カクヨムの公式ブログにて、ユーザー企画の参加作品が識別される仕組みが導入される事が発表され、俺は事態の深刻さを実感しこれを語るに至る。


「わかった、わかったよ師匠」


「幸おじさん……」

「幸……」

「よしおさん……」

「幸ちゃん……」


 この件について、俺は今再び謝罪しなくてはならない。

 ここまでふざけたようには書いているが、それを不快に思ってしまった人間もいると言うのなら、俺は心の底から謝罪しよう。

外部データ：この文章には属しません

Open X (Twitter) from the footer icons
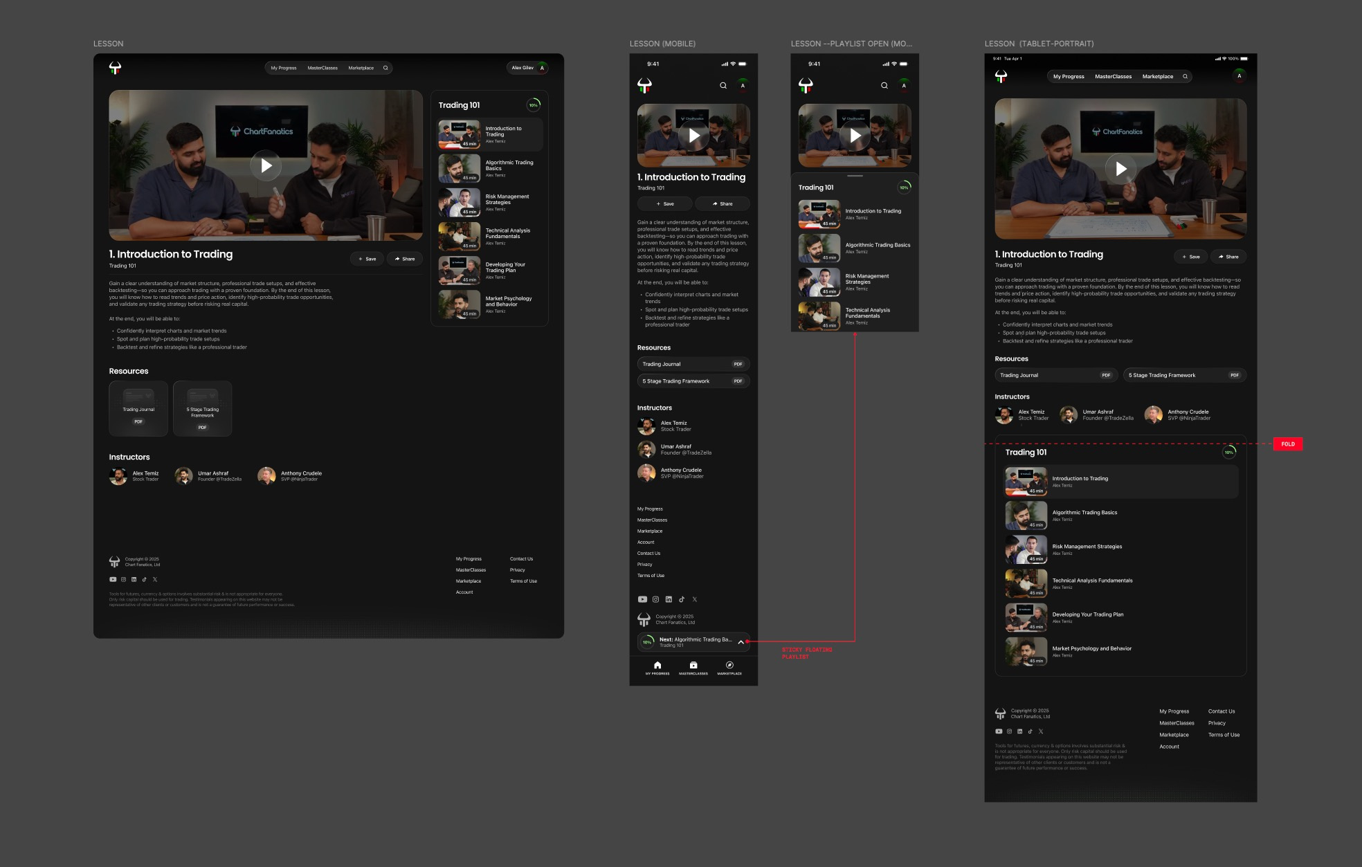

「この度は多くの方にご迷惑をおかけして本当に申し訳ありませんでした!!」


 ……


 ……


 ……あれ?


 本編が始まらないぞ?


 早く*を打てよ。


 俺の謝罪は間違っていなかったはずだ。


「違うわ……。違うわよ幸おじさん」


「よしおさん、違うんです!」


「幸ちゃん。まだわからないの?」


 女性陣から責められ、俺はいずくに助けを求めた。

 いずくはバツの悪そうな顔を曇らせている。


「違うって、何が違うんだ!? はっきり言ってくれよ!!」


「まだわからないなら教えてやるわよ!! あの企画、レッグウェアが主題だったのよ!? なんで私たちを使わなかったのよ!?」


「そうですよよしおさん……。あの短編出てたの、よしおさんといずくさんだけなんですよ!?」


「うちは他の参加者の小説も読んだけど、女性が出てこないレッグウェア小説って幸ちゃん達だけだったねー」


 俺はどうやらとんでもない勘違いをしていたようだ……。

 レッグウェアを主題とする小説は女性が出てこなければ始まらない。

 なぜなら、主役はレッグウェアではなく、それらを着飾った女性の脚部でなければならないからだ。

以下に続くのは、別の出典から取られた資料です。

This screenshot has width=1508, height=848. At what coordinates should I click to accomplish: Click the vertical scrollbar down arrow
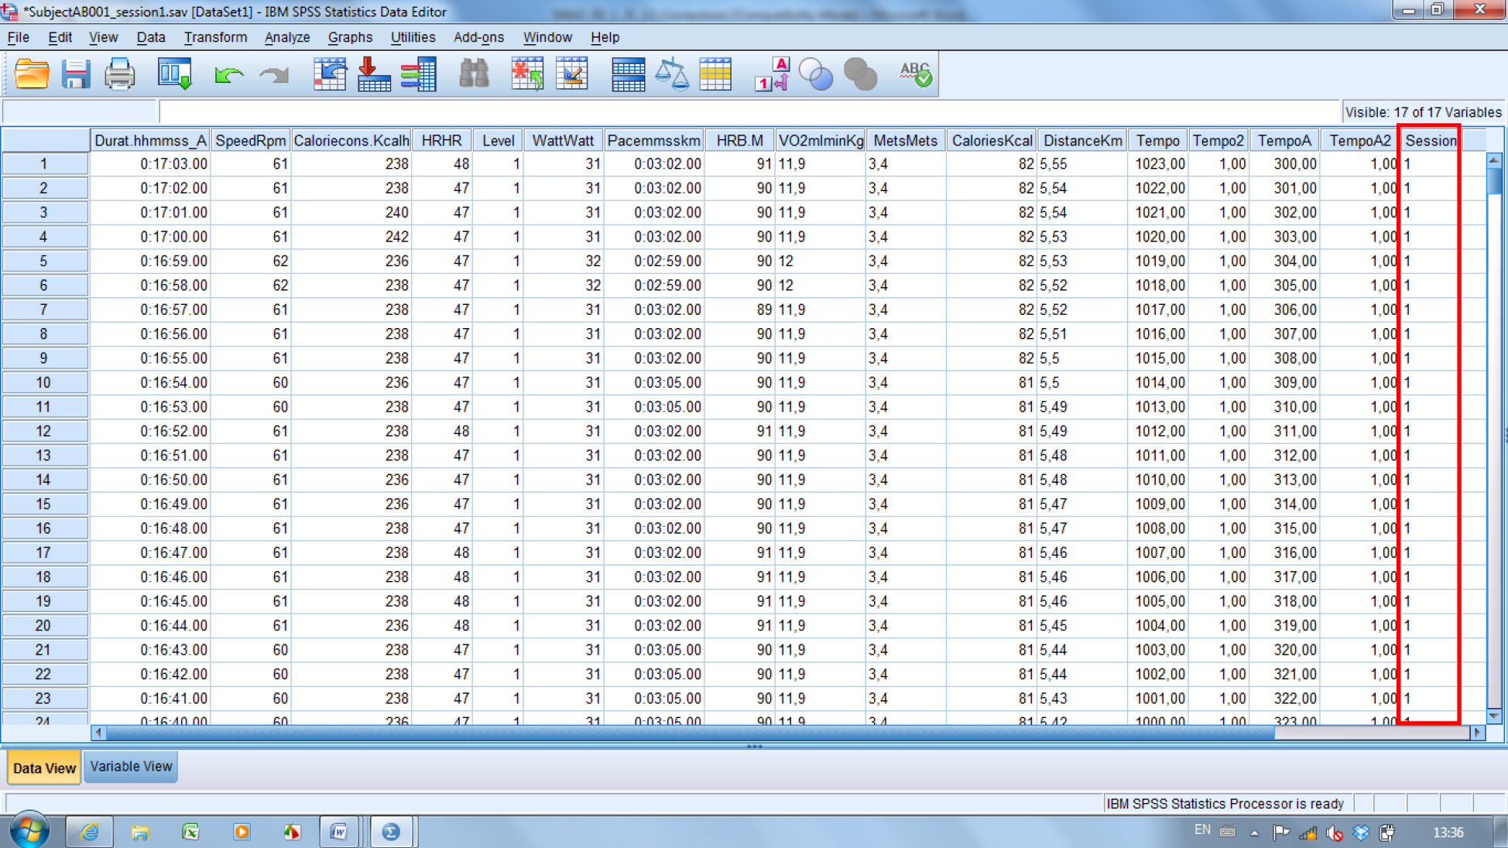[x=1494, y=716]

 だがしかし、俺達の『ユーチューバーが祭りに参加するようです』に女性は一瞬たりとも登場しなかった!! いずくの持ってきたストッキングを履いたのは俺だったのだから!!

 師匠、エリカ、ルミの怒りは最もだった。

 あの小説で主役となるべきはこの3人でなければならなかったのだ!!


「大体なんで私たちに隠れて2人で短編作ってるのよ!! この小説私が出なかったら誰も読まないわよ!!」


「おっしゃる通りです師匠……」


「やっぱりよしおさんって女装願望があったんですか……?」


「違う! 違うんだエリカ!! そもそもあれを企画したのはいずくであって俺は――」


「謝罪と言う行為は辛ければ辛いほどその価値を増す。その辛さに耐えてこそ証明できるのだ。誠意らしきもの――」


「しつこい! ルミはいい加減そのネタをやめて黙ってろ!!」


「さあ幸、早く謝ってしまえよ」


「いずく! お前も黙ってろ!! ていうかどう考えても謝るべきはおまえだろ!!」


「幸おじさん……」

「幸……」

「よしおさん……」

「幸ちゃん……」


「ああもうわかったよ!! 男だけで勝手に短編作ってすみませんでした!!」





 やあお前ら、待たせたな。

 約1ヶ月ぶりの本編だ。

 期間が空きすぎて前回までの話を忘れちまってる人もいるだろう。

 お手数だがもう一度読み返してくれ。ちょいちょい改稿してあるからその違いを楽しんだりしながらな!!

 先ほど盛大に土下座を決めた俺だったが、実は再びお前らに謝らなくてはならない。気づいてる人もいるかと思うが、もう文字数がいっぱいいっぱいなんだ。

 なんか、ほんと、いろいろとすいませんでした。